The detection of weak, longer-wavelength infrared light requires the instruments to be kept at extremely low temperatures. The liquid helium aboard Spitzer was expected to last for two and a half years, but NASA officials say the "efficient design and careful operations" allowed that to more than double to five and a half years.
But the end of the liquid helium doesn't mean an end to Spitzer's operation.
Although the longer wavelength multiband imaging photometer and the infrared spectrograph will no longer be able to detect cool objects, the two shorter wavelength detectors will still function properly at the relatively warm temperature of -242 Celsius (-404 Fahrenheit).

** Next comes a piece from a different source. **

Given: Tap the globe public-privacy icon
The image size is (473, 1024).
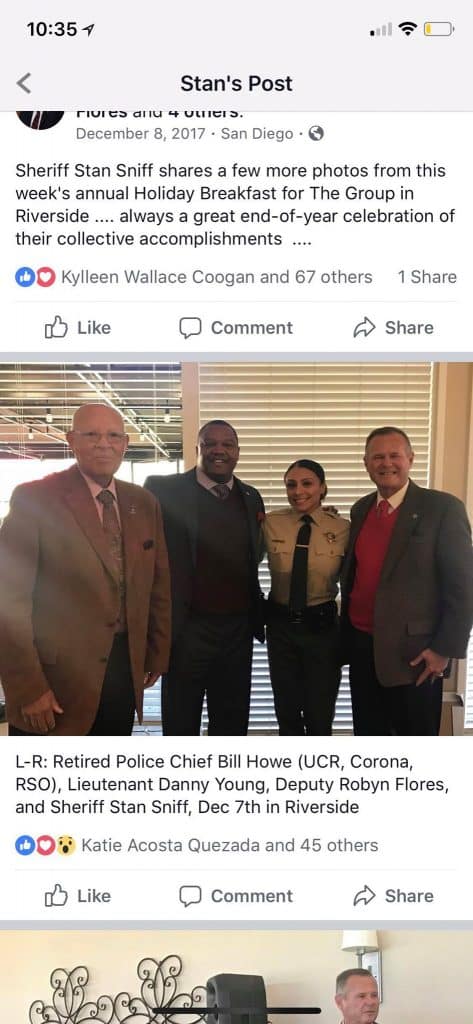Looking at the screenshot, I should 316,134.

"They will still pick up the glow from a range of objects: asteroids in our solar system, dusty stars, planet-forming disks, gas-giant planets and distant galaxies. In addition, Spitzer still will be able to see through the dust that permeates our galaxy and blocks visible-light views," said NASA officials.
Among the projects still planned for Spitzer include refining estimates of the rate at which the universe is expanding, searching for extremely distant galaxies, and examining the atmospheres of the gas giant planets expected to be found by Kepler.
"We will do exciting and important science with these two infrared channels," said Spitzer project scientist Michael Werner. "Our new science program takes advantage of what these channels do best. We're focusing on aspects of the cosmos that we still have much to learn about."